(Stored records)

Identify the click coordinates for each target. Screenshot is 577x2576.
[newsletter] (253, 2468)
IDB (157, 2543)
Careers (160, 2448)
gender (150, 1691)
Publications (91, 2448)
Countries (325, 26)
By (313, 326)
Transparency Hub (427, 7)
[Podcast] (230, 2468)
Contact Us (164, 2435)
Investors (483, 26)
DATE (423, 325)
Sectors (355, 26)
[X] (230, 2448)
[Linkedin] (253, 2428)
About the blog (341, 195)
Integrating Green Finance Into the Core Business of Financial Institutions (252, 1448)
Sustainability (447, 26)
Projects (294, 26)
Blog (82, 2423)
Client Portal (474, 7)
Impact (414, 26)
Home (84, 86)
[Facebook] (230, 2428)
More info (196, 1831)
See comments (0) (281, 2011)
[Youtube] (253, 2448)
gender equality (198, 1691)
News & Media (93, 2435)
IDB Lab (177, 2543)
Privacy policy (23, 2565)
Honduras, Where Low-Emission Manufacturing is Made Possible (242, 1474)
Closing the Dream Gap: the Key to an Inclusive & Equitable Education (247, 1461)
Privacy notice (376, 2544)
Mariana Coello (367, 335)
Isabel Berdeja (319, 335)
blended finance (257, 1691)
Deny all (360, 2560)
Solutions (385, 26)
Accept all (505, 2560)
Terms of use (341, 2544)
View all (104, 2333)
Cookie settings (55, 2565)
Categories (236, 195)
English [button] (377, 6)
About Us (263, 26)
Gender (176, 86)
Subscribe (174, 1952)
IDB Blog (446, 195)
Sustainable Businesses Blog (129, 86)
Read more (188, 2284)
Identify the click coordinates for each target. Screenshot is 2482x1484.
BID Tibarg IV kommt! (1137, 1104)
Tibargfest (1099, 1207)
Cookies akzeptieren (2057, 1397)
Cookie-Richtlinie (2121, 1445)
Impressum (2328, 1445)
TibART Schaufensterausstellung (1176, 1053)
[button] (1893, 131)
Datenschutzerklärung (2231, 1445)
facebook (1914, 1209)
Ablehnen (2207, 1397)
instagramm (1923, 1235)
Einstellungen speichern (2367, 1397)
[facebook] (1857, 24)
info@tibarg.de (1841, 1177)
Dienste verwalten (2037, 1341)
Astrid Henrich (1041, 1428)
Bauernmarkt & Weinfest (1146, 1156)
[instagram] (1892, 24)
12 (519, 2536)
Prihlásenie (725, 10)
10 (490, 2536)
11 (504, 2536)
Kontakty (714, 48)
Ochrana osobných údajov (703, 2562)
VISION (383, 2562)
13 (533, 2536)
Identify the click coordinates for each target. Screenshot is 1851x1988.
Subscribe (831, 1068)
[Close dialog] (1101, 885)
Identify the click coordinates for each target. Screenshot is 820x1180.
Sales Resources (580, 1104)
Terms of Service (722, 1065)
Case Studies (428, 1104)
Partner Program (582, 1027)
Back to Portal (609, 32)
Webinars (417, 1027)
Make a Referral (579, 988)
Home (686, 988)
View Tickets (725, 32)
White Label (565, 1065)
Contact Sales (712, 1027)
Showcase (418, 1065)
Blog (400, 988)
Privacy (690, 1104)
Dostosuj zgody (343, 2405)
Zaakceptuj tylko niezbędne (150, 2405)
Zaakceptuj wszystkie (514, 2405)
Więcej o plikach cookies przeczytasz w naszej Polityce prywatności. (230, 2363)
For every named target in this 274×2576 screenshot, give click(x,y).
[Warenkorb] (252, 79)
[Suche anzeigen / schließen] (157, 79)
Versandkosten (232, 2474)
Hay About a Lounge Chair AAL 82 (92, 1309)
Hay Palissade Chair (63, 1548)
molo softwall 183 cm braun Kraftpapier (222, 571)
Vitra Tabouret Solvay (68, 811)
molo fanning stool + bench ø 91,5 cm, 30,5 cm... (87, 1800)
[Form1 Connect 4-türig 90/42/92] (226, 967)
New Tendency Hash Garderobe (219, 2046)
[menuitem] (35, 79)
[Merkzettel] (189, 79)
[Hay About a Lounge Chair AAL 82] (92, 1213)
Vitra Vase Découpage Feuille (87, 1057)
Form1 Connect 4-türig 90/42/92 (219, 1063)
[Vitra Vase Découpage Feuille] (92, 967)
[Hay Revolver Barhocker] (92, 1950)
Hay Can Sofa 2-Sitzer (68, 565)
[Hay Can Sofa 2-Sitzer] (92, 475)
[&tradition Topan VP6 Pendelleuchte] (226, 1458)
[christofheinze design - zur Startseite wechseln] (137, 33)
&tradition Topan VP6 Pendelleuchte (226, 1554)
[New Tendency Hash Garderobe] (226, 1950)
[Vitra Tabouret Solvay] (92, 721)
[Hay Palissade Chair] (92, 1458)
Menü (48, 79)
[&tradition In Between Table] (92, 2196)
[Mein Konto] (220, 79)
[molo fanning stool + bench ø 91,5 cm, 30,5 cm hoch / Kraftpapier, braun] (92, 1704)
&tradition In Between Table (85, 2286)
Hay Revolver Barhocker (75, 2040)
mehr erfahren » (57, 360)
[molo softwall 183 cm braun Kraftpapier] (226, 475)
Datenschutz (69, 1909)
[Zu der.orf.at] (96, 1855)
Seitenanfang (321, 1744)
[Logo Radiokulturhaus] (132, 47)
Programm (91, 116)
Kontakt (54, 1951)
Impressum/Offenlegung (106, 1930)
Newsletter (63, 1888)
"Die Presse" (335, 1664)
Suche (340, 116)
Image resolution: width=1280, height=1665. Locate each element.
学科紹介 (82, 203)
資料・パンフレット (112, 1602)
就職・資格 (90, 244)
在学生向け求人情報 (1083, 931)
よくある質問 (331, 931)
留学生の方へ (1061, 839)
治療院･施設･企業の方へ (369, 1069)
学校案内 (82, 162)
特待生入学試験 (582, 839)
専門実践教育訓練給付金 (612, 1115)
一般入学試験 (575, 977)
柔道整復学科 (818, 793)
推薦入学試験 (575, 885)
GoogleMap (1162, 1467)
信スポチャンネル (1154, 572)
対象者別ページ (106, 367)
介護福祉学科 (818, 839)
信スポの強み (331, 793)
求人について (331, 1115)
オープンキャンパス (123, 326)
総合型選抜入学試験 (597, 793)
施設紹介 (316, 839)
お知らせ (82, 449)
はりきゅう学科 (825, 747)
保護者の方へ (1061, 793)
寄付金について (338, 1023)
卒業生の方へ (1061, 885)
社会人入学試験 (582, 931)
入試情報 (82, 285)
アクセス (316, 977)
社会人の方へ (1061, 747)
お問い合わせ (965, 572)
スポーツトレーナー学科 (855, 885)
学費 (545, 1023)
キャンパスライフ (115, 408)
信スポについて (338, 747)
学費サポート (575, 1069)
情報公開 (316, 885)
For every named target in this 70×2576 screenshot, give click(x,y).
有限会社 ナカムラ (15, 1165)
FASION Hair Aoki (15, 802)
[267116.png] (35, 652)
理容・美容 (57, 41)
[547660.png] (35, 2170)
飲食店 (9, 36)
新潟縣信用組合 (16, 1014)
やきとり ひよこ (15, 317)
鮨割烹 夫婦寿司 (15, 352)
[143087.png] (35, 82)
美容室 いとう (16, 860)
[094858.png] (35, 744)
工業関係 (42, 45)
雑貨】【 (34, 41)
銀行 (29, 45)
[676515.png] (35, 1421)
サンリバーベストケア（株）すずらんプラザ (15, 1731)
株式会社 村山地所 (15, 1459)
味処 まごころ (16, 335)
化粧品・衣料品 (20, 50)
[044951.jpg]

### TASK
Track down every line in the entries that includes the string "fanning", and copy it.

### ANSWER SECTION
molo fanning stool + bench ø 91,5 cm, 30,5 cm... (87, 1800)
[molo fanning stool + bench ø 91,5 cm, 30,5 cm hoch / Kraftpapier, braun] (92, 1704)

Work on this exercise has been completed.